Fece da vedetta a San Marco in Lamis: ecco perché Caterino sconta l’ergastolo

Le dichiarazioni dei collaboratori di giustizia, innanzitutto, la cui attendibilità viene ribadita dai giudici della Corte d’assise d’appello nelle motivazioni alla sentenza con cui, nel novembre scorso, hanno confermato la condanna all’ergastolo (aggiungendo l’isolamento diurno per 18 mesi) per Giovanni Caterino, uno dei componenti il commando che il 9 agosto 2017 portò a termine la cosiddetta strage di San Marco in Lamis.

Quella mattina, in un agguato al boss Mario Luciano Romito, a capo dell’omonimo clan, morirono anche Matteo De Palma, che si trovava nell’auto con lui e gli innocenti fratelli agricoltori Aurelio e Luigi Luciani, che in quel momento attraversavano con il loro furgone la strada maledetta. I quattro furono crivellati di colpi esplosi con un fucile calibro 12, un kalashnikov e una pistola calibro 9, e quando erano già morti, contro Romito ne furono esplosi altri, a dimostrazione della forza schiacciante del clan opposto, i Libergolis, allo scopo di intimorire la gente del luogo.

A certificare la presenza di Caterino, quella mattina, in qualità di “bacchetta” (termine in gergo con cui si indica la staffetta) con una Fiat Grande Punto, era stato in particolare Andrea Quitadamo, che in carcere aveva appreso particolari sul quadruplice omicidio. Le sue dichiarazioni sono state poi corroborate da elementi di riscontro oggettivo, quali le numerose intercettazioni ambientali. Una, in particolare, lo avrebbe incastrato. Ed è quella che riguarda la presenza di una telecamera nei pressi di una rivendita di tabacchi in una frazione di Rignano Garganico, che aveva immortalato il pedinamento, da parte di Caterino, dell’auto su cui viaggiava Romito: «Secondo te là sopra sta una telecamera? Quella che ti ha ripigliato», pronunciata da un sodale, aveva come risposta da Caterino: «La bastarda, la vedi dove sta». Frase che, per i giudici di secondo grado (come per quelli di primo) equivale a una sostanziale confessione.

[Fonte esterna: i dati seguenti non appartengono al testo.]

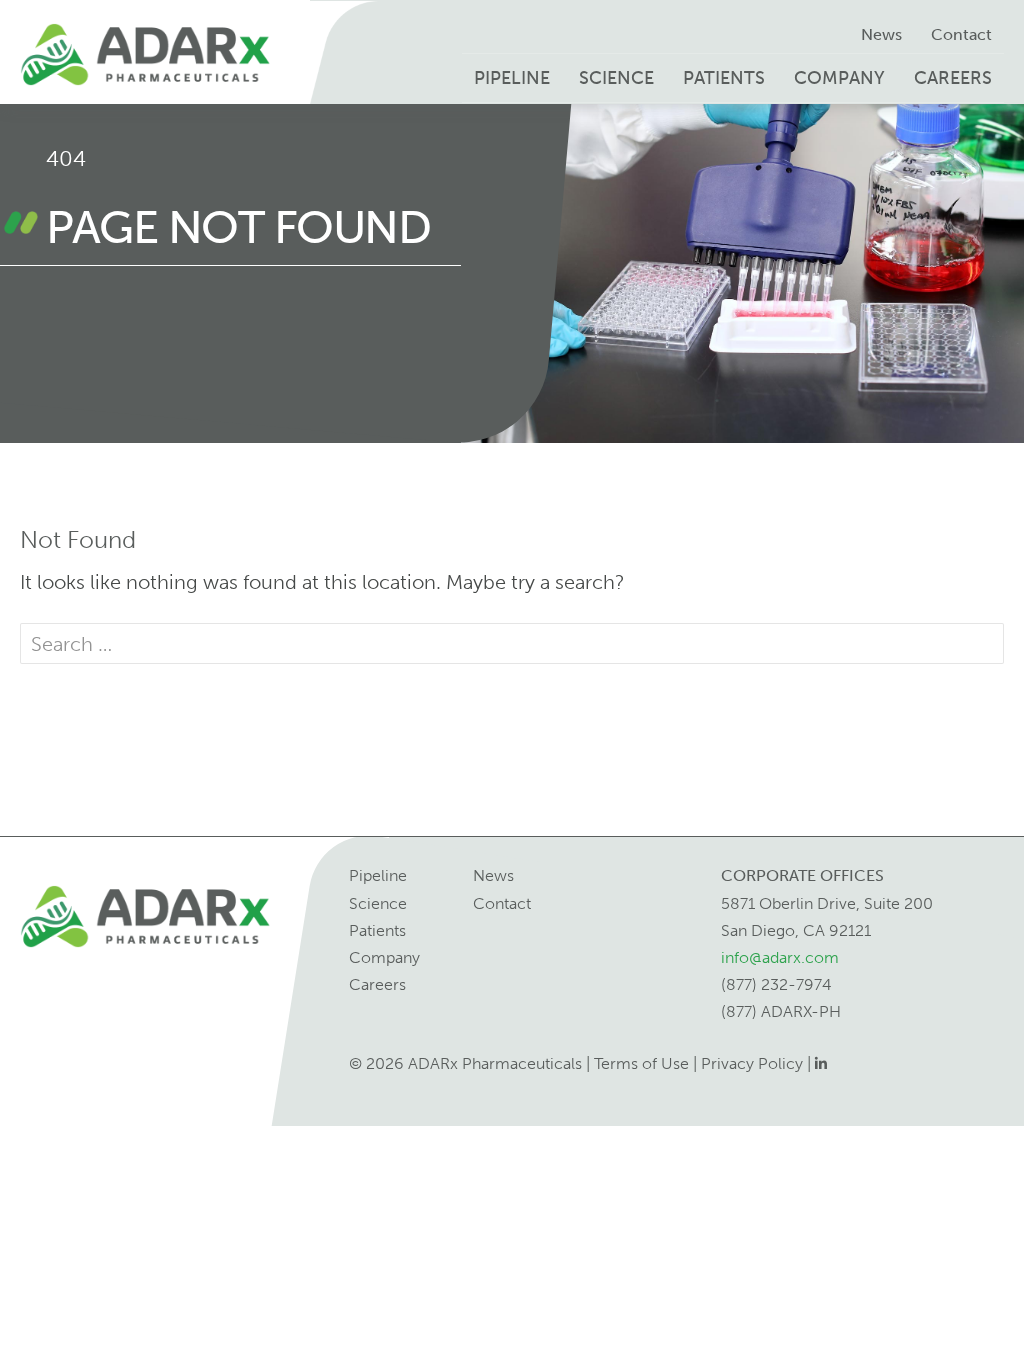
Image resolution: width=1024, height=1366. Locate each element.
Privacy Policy (752, 1063)
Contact (961, 34)
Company (839, 78)
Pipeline (512, 78)
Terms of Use (641, 1063)
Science (616, 78)
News (881, 34)
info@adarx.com (780, 957)
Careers (953, 78)
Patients (724, 78)
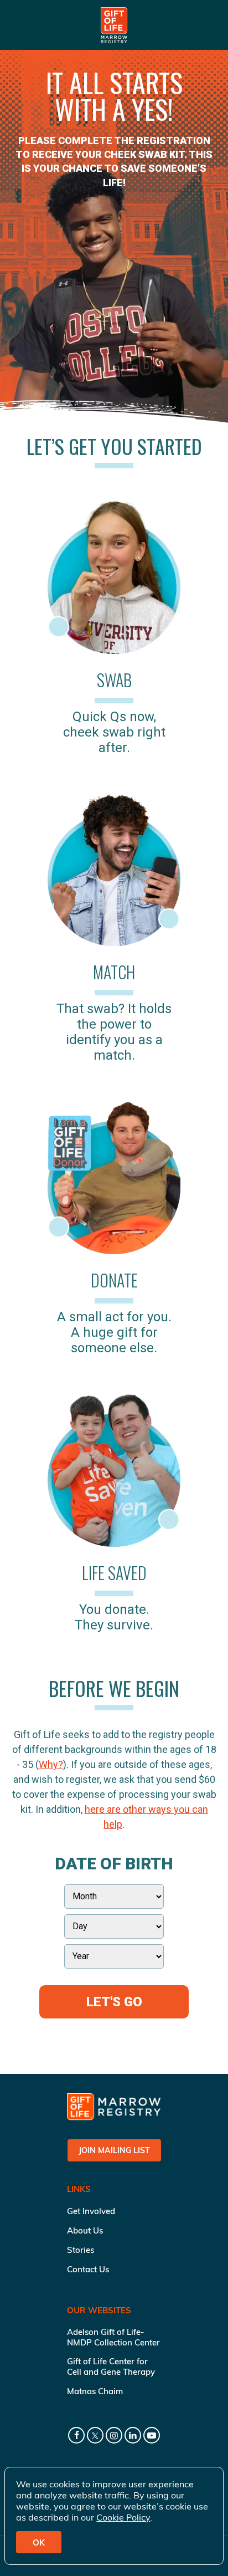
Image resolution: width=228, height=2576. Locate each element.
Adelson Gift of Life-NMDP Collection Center (113, 2337)
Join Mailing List (114, 2150)
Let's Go (114, 2002)
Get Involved (91, 2211)
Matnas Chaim (95, 2391)
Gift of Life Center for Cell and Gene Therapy (111, 2366)
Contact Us (88, 2269)
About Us (85, 2230)
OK (39, 2542)
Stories (80, 2250)
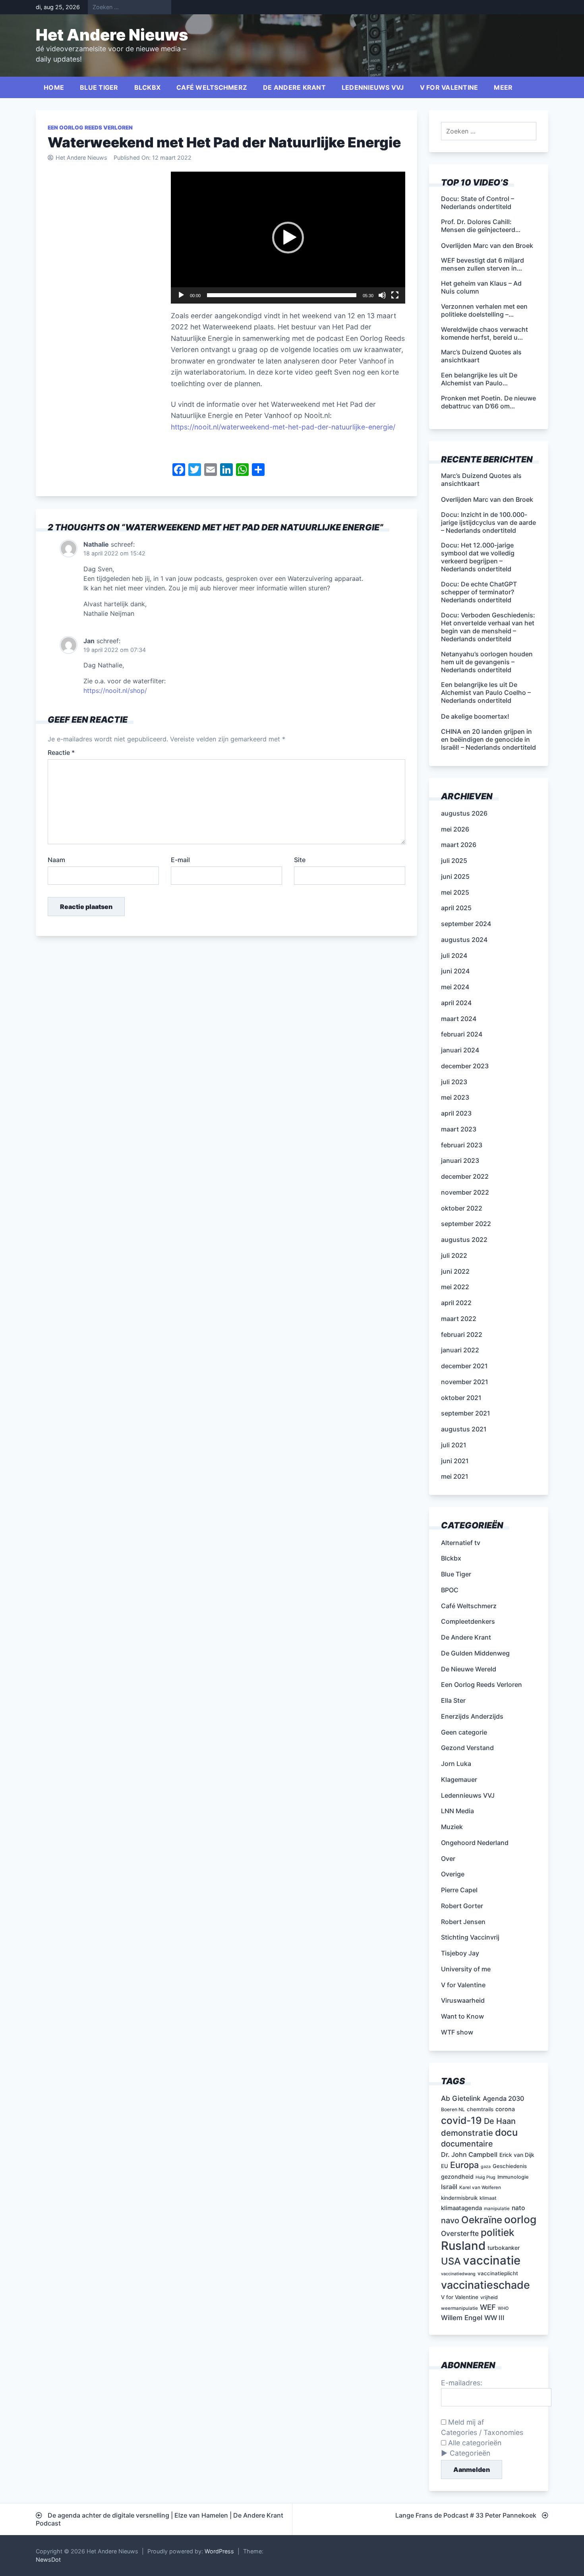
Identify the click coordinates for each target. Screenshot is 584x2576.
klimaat (488, 2198)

Le motivazioni della Corte d’assise d’appello affrontano anche la questione dell’sms, che Caterino avrebbe ricevuto sul suo telefono mentre si trovava in una cella diversa da quella della strade. Una consulenza tecnica ha invece sostenuto che si tratta di un sms passivo, che non dimostra la presenza fisica di Caterino, a differenza di un sms attivo o di una telefonata.